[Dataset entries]
########################################
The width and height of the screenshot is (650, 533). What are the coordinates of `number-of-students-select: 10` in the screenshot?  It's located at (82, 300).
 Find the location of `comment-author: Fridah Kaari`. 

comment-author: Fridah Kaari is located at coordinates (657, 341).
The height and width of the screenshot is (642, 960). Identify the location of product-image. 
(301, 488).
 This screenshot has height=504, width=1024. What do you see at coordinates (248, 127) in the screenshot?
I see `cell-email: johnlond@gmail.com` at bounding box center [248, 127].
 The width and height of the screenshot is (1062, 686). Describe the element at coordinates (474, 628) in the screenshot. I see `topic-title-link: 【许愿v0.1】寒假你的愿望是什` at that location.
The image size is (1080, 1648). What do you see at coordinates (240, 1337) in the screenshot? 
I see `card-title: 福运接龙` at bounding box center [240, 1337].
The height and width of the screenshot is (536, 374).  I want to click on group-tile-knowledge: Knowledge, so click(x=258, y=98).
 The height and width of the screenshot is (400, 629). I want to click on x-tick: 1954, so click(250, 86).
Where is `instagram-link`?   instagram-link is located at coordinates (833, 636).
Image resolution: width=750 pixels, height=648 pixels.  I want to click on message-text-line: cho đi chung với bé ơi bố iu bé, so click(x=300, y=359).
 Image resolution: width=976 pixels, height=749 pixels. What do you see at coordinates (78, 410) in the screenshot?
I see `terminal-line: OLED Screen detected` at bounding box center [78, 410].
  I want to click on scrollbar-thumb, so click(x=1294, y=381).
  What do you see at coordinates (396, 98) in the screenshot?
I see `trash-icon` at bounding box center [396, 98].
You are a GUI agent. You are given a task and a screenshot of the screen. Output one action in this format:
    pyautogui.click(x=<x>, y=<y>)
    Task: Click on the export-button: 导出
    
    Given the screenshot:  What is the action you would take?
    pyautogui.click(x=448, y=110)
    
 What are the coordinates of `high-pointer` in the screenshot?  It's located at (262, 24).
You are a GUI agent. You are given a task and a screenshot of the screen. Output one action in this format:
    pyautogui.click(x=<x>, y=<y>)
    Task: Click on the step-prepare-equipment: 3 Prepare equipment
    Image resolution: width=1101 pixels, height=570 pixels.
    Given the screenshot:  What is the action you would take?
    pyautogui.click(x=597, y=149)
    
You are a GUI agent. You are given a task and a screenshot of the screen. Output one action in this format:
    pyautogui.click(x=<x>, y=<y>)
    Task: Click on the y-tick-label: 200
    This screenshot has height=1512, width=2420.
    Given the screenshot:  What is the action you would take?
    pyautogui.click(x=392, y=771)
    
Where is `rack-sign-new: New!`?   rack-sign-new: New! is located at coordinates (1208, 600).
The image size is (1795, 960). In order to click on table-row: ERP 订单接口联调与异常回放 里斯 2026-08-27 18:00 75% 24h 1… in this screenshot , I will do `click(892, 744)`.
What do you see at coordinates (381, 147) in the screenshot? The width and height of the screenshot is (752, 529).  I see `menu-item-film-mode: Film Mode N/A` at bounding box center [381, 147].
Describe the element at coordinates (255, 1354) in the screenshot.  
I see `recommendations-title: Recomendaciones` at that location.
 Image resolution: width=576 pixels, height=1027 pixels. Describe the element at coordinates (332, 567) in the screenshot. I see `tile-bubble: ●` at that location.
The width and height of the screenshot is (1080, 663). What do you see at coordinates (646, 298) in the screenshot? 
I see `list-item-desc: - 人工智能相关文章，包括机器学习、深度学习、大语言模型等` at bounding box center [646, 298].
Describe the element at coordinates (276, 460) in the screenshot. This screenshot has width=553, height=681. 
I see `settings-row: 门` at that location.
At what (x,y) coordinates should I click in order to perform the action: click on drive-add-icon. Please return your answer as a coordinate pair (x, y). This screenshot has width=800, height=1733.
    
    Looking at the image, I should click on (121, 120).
########################################
§ **WORK REQUEST**: Write out the lines of the listing from the one containing "Find the location" through the one containing "The width and height of the screenshot is (1062, 686).", both included, exactly as they appear.

§ **ANSWER BOX**:
 Find the location of `comment-author: Fridah Kaari`. 

comment-author: Fridah Kaari is located at coordinates (657, 341).
The height and width of the screenshot is (642, 960). Identify the location of product-image. 
(301, 488).
 This screenshot has height=504, width=1024. What do you see at coordinates (248, 127) in the screenshot?
I see `cell-email: johnlond@gmail.com` at bounding box center [248, 127].
 The width and height of the screenshot is (1062, 686). Describe the element at coordinates (474, 628) in the screenshot. I see `topic-title-link: 【许愿v0.1】寒假你的愿望是什` at that location.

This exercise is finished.